| Письменное задание A |
Как, согласно тексту о советских спорах о гравитации, А. З. Петров описывал гравитационное поле?
| Письменное задание B |
Продолжите текст о советских спорах о природе гравитации, начав сразу после его последнего предложения.

| Выбранный текст |
================================

Один вопрос, связанный с общей относительностью, представлял собой основу больших разногласий среди естествоиспытателей и философов в Советском Союзе: «Что есть гравитация?» На него давались самые различные ответы[944]. Члены первой группы часто приравнивали гравитационное поле к искривленному пространству-времени. Однако некоторые из их критиков утверждали, что этот ответ подразумевает почти лишение гравитации физического или материального содержания, отождествление природы с геометрией, то есть позиции, которой марксисты традиционно противостояли. М. Ф. Широков, член первой группы, из-за этого определил свою позицию очень тщательно. Согласно ему, гравитация «отражает геометрические свойства пространства-времени»; гравитационное поле не обладает массой или энергией; гравитация не есть, таким образом, сама материя, а есть вместо этого «форма существования материи». Д.Д. Иваненко определял гравитацию несколько иначе; она была для него искривлением пространства-времени, вызванным материей и самим гравитационным полем. Так, гравитация была, по Иваненко, не совсем тем же, что пространство-время, но вместо того была независимым аспектом материального мира. А.З. Петров, член второй группы, описывал гравитационное поле как «специфическую форму движущейся материи». Н.В. Мицкевич разделял эту позицию и предупреждал против сведения гравитации к геометрии. По его мнению, скорее геометрия есть выражение гравитационного поля, а не наоборот. Таким образом, существовало известное различие взглядов среди советских ученых. Попытка определить «гравитацию» была в Советском Союзе объектом дискуссии, в некоторой степени очень сходной с попытками определить «информацию» и «сознание» в других дисциплинах. Последние термины обсуждались в других главах.

================================

| Доступные данные |
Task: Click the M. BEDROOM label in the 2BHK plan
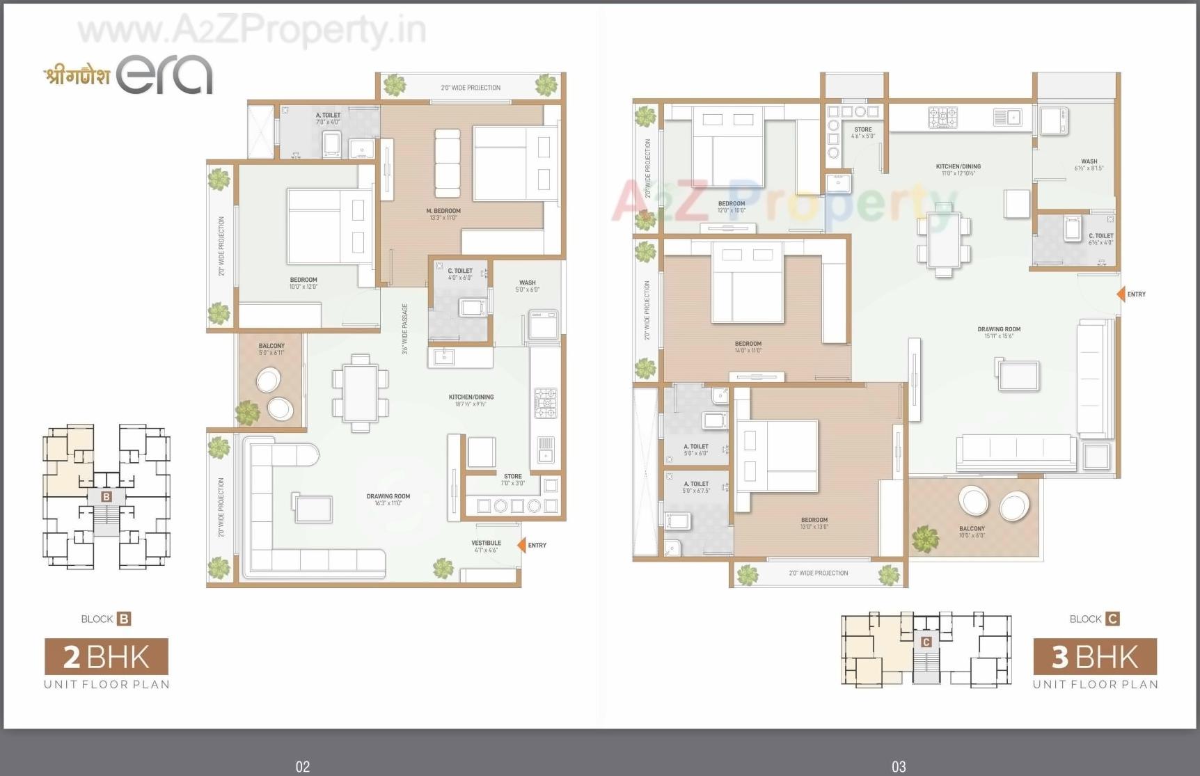(x=443, y=214)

================================

| Ответ A |
Как «специфическую форму движущейся материи».

| Ответ B |
К середине 80-х годов философские проблемы теории относительности казались менее проблематичными советским философам физики, чем вопросы квантовой механики. Тем не менее, значительная работа в этой области была проделана за последние пятнадцать лет, особенно над творческим наследием Эйнштейна, который теперь является объектом поклонения советских интеллектуалов[945]. Важной проблемой в теории относительности, которая привлекла внимание, была возможность существования частиц, движущихся со сверхсветовыми скоростями, названных «тахионами» американским физиком Дж. Файнбергом. Центром советской дискуссии был вопрос: «Может ли математика специальной теории относительности служить теоретической базой для описания частиц со сверхсветовыми скоростями, и если да, то не ведет ли это к отрицанию причинности?» Большинство советских физиков и философов, писавших по этому предмету, кажется, стремились дать на этот вопрос положительный ответ, но некоторые выражали опасения относительно высокой философской цены такого признания и поэтому советовали соблюдать осторожность[946]. Советские философы даже в 80-х годах признавали, что этот вопрос был как методологическим, так и «мировоззренческим»[947]. Советским марксистам удалось перейти от жесткой причинности к вероятностной причинности перед лицом развития физики, вопрос о полном отказе от причинности лежал в иной плоскости и был значительно более принципиальным.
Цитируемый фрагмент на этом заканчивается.